- [YOUR TASK]: Look for the word "link" in the material below. Copy each line that has it.

- [INPUT MATERIAL]:
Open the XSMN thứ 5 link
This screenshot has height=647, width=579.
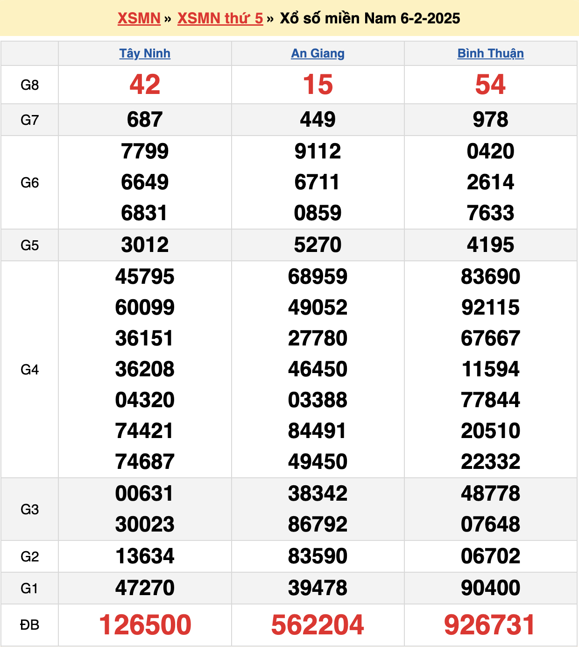point(220,18)
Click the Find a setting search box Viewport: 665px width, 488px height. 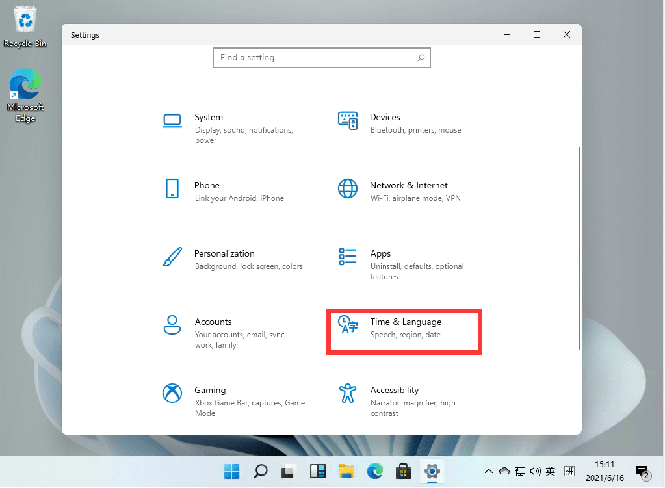coord(321,58)
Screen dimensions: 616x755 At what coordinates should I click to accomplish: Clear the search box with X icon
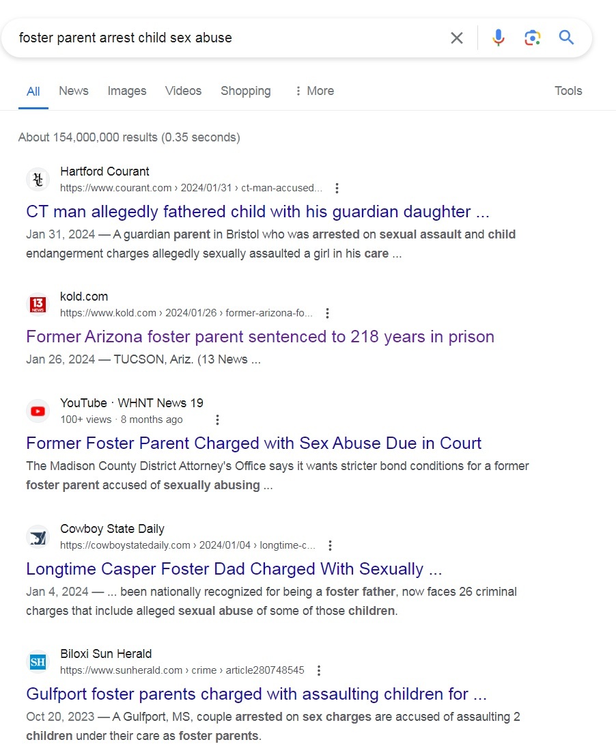pos(457,38)
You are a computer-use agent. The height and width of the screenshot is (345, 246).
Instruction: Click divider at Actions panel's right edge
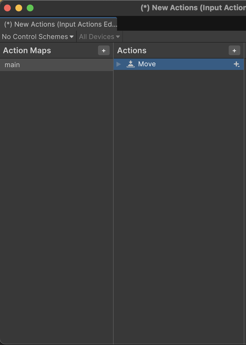[x=244, y=199]
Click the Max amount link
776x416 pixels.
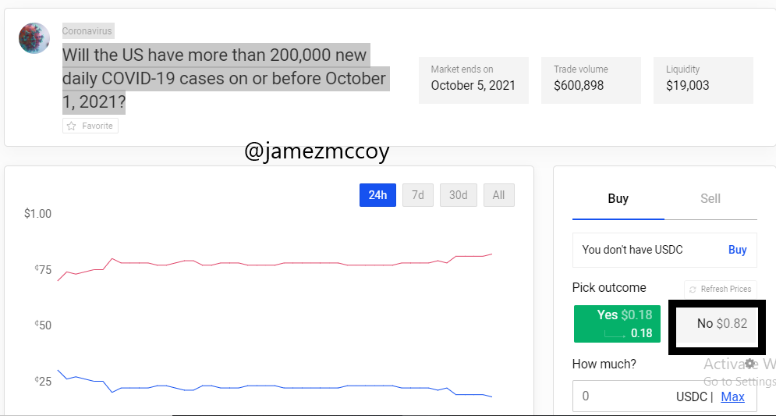point(732,396)
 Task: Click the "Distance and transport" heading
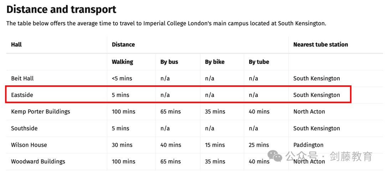tap(61, 10)
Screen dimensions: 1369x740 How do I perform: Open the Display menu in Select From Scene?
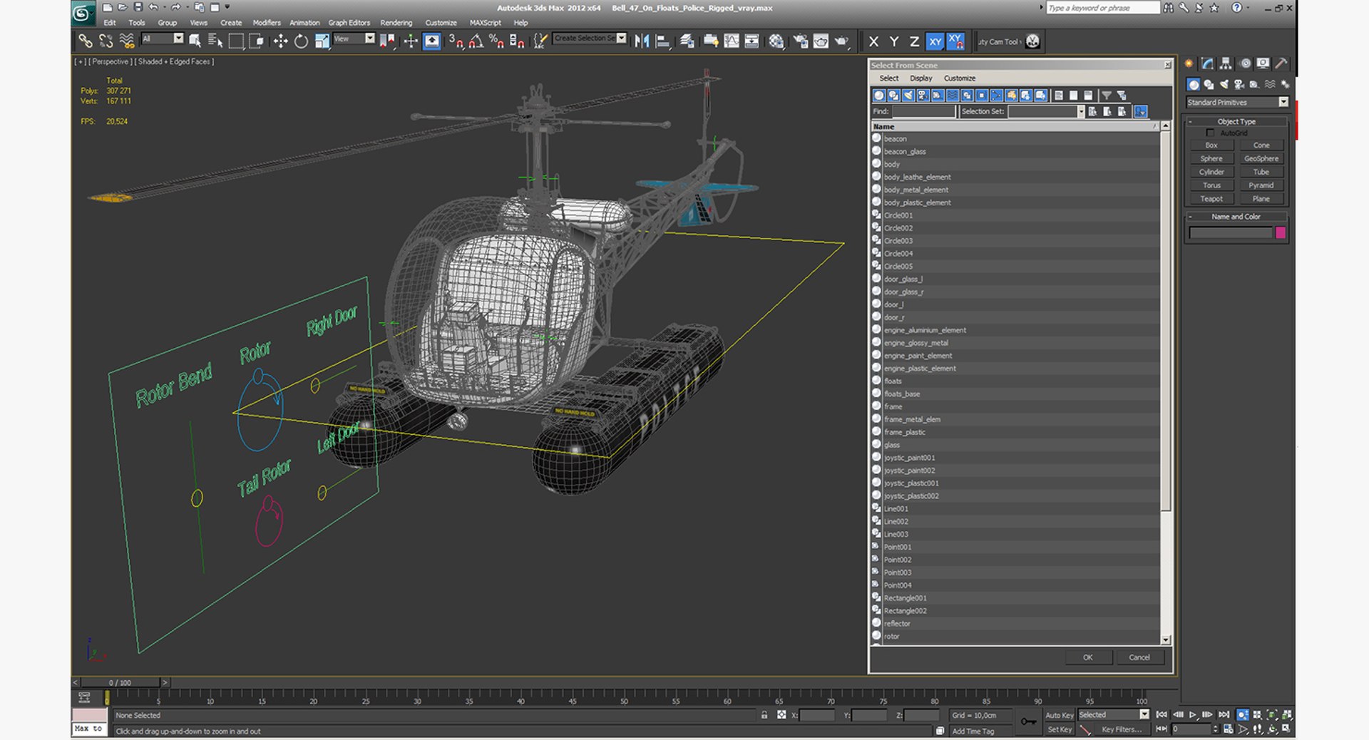(921, 78)
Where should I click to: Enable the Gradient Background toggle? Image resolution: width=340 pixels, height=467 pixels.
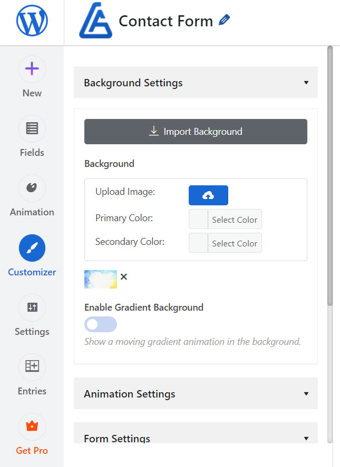point(100,324)
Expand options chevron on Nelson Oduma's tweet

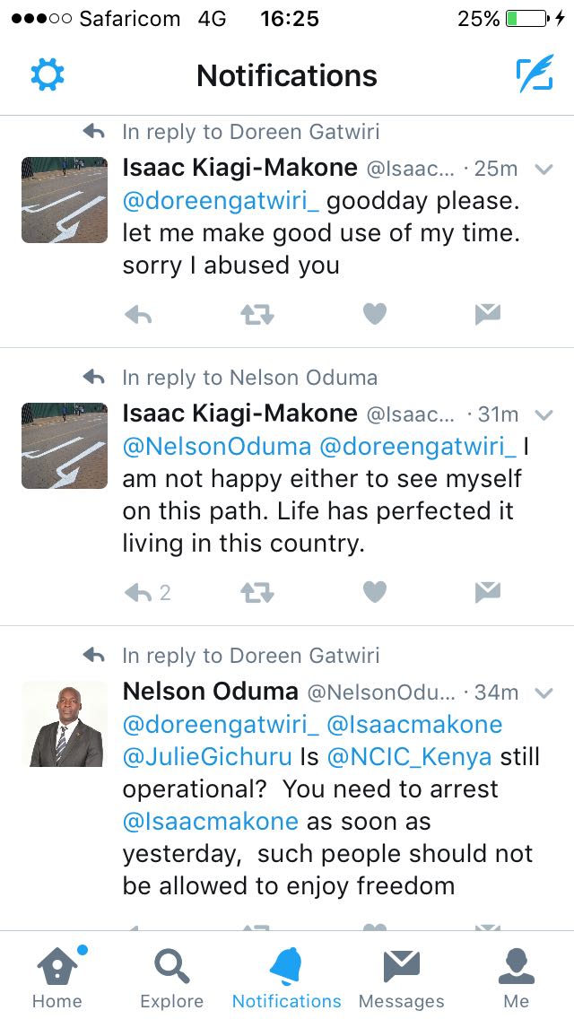coord(544,693)
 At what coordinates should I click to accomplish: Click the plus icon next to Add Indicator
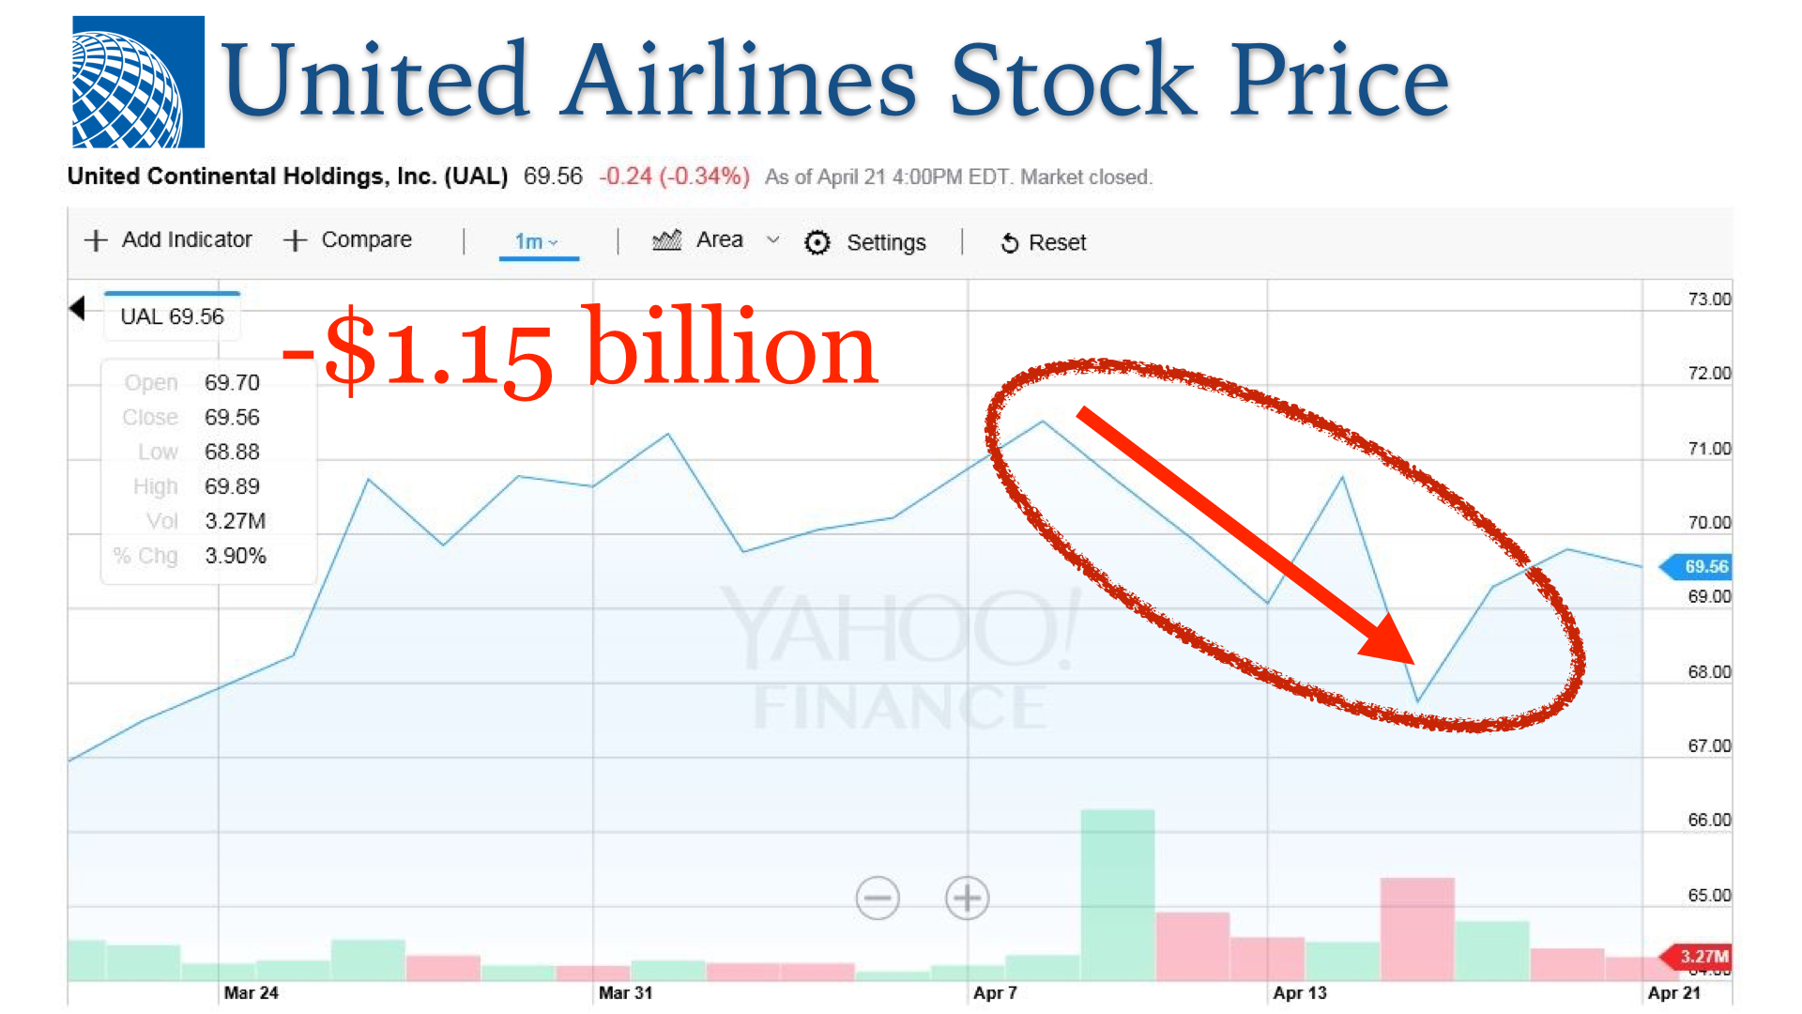click(96, 240)
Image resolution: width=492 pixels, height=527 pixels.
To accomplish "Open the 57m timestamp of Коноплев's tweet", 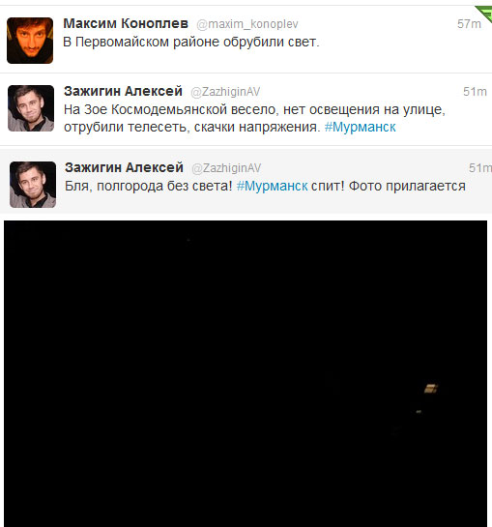I will tap(469, 24).
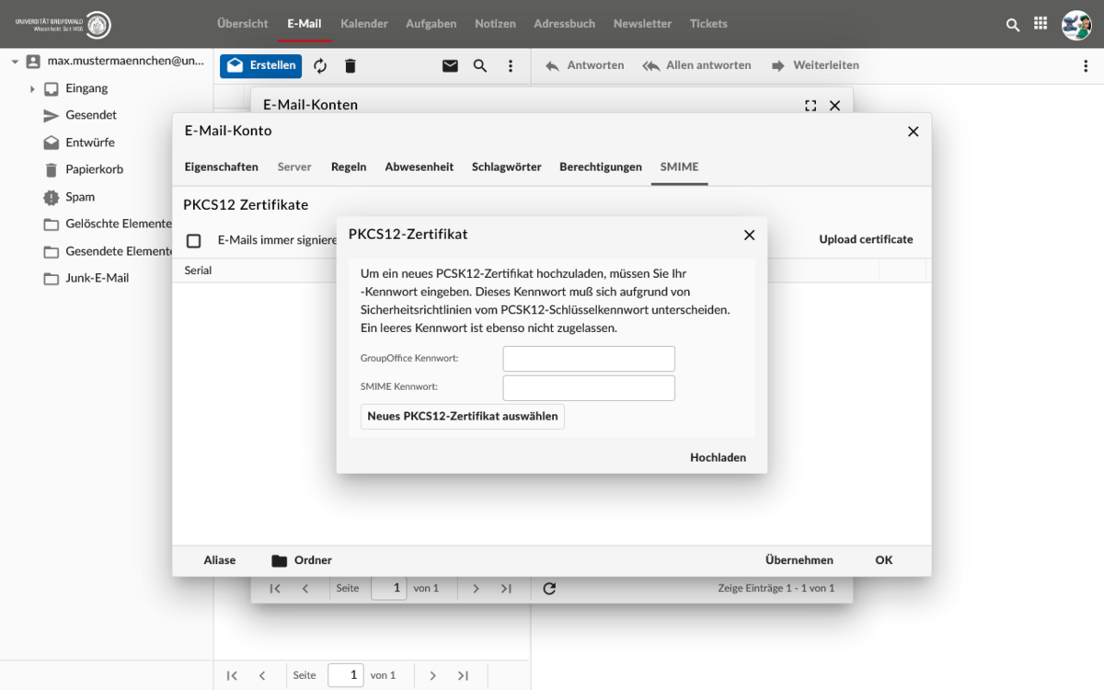The height and width of the screenshot is (690, 1104).
Task: Switch to the Abwesenheit tab
Action: click(419, 167)
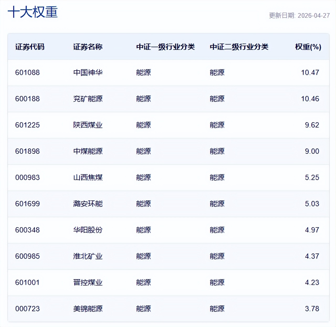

- [WRITTEN ANSWER]:
Open the XSMN thứ 5 link
Click the Max amount link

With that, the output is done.